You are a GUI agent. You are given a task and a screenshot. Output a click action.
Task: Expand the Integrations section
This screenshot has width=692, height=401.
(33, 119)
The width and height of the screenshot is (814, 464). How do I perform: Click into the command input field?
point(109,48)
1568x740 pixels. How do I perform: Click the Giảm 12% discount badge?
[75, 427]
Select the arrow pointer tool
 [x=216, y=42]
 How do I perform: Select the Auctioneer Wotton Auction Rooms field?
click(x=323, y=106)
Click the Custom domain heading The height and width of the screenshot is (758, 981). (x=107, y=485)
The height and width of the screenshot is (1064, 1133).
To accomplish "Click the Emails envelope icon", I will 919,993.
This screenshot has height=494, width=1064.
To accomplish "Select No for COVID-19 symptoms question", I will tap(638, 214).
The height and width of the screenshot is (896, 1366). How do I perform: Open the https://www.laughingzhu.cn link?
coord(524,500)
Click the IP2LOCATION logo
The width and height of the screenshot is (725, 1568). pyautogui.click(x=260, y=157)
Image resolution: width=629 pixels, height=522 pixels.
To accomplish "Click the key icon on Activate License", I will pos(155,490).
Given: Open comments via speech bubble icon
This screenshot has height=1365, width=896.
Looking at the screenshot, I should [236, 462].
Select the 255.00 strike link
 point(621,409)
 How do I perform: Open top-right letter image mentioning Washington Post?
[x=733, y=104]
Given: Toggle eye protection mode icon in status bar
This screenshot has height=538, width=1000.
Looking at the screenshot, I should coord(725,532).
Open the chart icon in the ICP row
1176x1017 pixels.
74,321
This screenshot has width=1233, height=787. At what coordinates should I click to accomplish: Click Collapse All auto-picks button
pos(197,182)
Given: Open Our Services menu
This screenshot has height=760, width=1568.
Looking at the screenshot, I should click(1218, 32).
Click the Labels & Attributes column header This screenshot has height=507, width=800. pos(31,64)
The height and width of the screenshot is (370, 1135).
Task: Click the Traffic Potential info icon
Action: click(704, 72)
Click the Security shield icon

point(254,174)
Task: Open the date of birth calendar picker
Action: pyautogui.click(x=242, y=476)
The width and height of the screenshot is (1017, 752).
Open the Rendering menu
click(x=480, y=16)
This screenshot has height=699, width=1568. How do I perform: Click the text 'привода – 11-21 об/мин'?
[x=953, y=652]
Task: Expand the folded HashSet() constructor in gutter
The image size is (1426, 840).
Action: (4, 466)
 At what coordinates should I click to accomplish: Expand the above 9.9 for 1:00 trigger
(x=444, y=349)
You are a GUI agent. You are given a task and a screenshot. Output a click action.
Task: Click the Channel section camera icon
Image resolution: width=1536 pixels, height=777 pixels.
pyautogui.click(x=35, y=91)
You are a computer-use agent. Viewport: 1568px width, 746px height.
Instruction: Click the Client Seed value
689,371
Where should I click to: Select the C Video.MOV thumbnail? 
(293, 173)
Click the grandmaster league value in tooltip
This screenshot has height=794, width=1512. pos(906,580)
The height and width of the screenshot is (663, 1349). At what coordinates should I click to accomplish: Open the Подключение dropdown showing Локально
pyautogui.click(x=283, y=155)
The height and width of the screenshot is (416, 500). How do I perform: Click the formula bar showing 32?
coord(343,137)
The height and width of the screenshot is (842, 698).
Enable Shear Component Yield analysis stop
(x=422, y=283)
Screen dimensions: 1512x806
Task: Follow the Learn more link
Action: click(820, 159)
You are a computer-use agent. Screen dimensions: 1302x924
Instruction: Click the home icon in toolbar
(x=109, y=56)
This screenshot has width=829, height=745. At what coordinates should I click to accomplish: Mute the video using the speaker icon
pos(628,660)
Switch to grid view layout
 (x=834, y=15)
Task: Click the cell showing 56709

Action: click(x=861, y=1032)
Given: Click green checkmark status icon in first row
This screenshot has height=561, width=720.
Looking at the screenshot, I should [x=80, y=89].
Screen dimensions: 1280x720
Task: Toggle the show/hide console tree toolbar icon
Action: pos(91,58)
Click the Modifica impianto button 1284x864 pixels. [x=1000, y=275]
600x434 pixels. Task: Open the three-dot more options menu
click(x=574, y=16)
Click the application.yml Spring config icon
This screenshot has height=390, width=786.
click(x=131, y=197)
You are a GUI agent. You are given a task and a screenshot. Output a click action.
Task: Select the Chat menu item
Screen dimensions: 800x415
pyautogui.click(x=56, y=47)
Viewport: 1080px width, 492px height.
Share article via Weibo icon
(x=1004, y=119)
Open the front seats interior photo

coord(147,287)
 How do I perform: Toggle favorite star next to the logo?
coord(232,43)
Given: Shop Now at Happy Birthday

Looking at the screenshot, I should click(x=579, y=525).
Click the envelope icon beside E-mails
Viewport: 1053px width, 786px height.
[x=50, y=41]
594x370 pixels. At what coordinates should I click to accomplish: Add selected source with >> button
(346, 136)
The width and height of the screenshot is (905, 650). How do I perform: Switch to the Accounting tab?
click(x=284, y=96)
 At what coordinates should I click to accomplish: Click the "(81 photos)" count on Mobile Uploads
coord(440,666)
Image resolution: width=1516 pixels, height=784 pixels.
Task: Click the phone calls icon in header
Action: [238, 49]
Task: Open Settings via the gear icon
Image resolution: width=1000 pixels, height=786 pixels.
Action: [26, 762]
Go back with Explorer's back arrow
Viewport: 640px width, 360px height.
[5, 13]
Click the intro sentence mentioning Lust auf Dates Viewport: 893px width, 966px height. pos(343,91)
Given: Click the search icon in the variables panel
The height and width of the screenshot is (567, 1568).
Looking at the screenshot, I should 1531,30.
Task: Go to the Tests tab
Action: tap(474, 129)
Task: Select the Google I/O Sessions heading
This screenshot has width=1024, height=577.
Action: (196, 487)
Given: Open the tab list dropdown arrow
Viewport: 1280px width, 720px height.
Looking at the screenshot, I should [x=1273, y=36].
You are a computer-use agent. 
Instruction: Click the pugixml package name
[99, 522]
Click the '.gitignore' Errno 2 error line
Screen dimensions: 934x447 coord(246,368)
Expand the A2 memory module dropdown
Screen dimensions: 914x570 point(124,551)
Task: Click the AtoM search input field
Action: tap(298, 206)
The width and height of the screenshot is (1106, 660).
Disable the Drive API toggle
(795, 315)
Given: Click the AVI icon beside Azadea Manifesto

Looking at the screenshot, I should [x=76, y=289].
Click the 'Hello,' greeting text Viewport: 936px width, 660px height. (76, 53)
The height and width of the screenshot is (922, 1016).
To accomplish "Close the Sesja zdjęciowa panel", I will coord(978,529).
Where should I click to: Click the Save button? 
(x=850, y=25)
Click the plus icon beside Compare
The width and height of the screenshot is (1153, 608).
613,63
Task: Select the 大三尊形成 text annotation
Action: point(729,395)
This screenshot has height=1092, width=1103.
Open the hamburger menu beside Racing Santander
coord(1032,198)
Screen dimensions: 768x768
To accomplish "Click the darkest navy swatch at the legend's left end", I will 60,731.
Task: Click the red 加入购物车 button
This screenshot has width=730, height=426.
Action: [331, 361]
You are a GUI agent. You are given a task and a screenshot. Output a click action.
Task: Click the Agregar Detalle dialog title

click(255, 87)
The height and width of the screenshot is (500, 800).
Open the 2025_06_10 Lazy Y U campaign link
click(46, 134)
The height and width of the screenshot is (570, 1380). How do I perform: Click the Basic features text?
=-=-=-=-=
▶ [Task]:
Reproduce only the lines running from the one that contains "Screen dimensions: 768x768" to the last line of the records.

▶ [Answer to the problem]:
Screen dimensions: 768x768
To accomplish "Click the darkest navy swatch at the legend's left end", I will 60,731.
Task: Click the red 加入购物车 button
This screenshot has width=730, height=426.
Action: [331, 361]
You are a GUI agent. You are given a task and a screenshot. Output a click action.
Task: Click the Agregar Detalle dialog title

click(255, 87)
The height and width of the screenshot is (500, 800).
Open the 2025_06_10 Lazy Y U campaign link
click(46, 134)
The height and width of the screenshot is (570, 1380). How do I perform: Click the Basic features text?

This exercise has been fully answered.